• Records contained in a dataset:
'''

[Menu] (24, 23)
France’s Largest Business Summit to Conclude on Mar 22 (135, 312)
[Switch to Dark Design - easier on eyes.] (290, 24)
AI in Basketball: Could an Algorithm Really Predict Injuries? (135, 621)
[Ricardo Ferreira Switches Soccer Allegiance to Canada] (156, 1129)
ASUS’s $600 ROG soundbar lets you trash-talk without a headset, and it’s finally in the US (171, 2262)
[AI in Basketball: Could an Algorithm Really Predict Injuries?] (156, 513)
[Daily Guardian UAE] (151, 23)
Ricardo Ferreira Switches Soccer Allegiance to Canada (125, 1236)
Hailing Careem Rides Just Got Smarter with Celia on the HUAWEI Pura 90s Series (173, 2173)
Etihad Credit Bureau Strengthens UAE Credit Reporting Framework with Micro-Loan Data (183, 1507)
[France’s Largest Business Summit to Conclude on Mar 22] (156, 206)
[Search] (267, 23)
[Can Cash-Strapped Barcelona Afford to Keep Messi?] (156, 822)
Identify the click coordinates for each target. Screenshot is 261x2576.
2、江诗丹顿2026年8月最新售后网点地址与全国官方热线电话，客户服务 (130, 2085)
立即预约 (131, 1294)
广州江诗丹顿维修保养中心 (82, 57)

'''

• Your instructions: Output each of the records exactly as it stands above.

• Answer space:
[Menu] (24, 23)
France’s Largest Business Summit to Conclude on Mar 22 (135, 312)
[Switch to Dark Design - easier on eyes.] (290, 24)
AI in Basketball: Could an Algorithm Really Predict Injuries? (135, 621)
[Ricardo Ferreira Switches Soccer Allegiance to Canada] (156, 1129)
ASUS’s $600 ROG soundbar lets you trash-talk without a headset, and it’s finally in the US (171, 2262)
[AI in Basketball: Could an Algorithm Really Predict Injuries?] (156, 513)
[Daily Guardian UAE] (151, 23)
Ricardo Ferreira Switches Soccer Allegiance to Canada (125, 1236)
Hailing Careem Rides Just Got Smarter with Celia on the HUAWEI Pura 90s Series (173, 2173)
Etihad Credit Bureau Strengthens UAE Credit Reporting Framework with Micro-Loan Data (183, 1507)
[France’s Largest Business Summit to Conclude on Mar 22] (156, 206)
[Search] (267, 23)
[Can Cash-Strapped Barcelona Afford to Keep Messi?] (156, 822)
Identify the click coordinates for each target. Screenshot is 261x2576.
2、江诗丹顿2026年8月最新售后网点地址与全国官方热线电话，客户服务 (130, 2085)
立即预约 (131, 1294)
广州江诗丹顿维修保养中心 (82, 57)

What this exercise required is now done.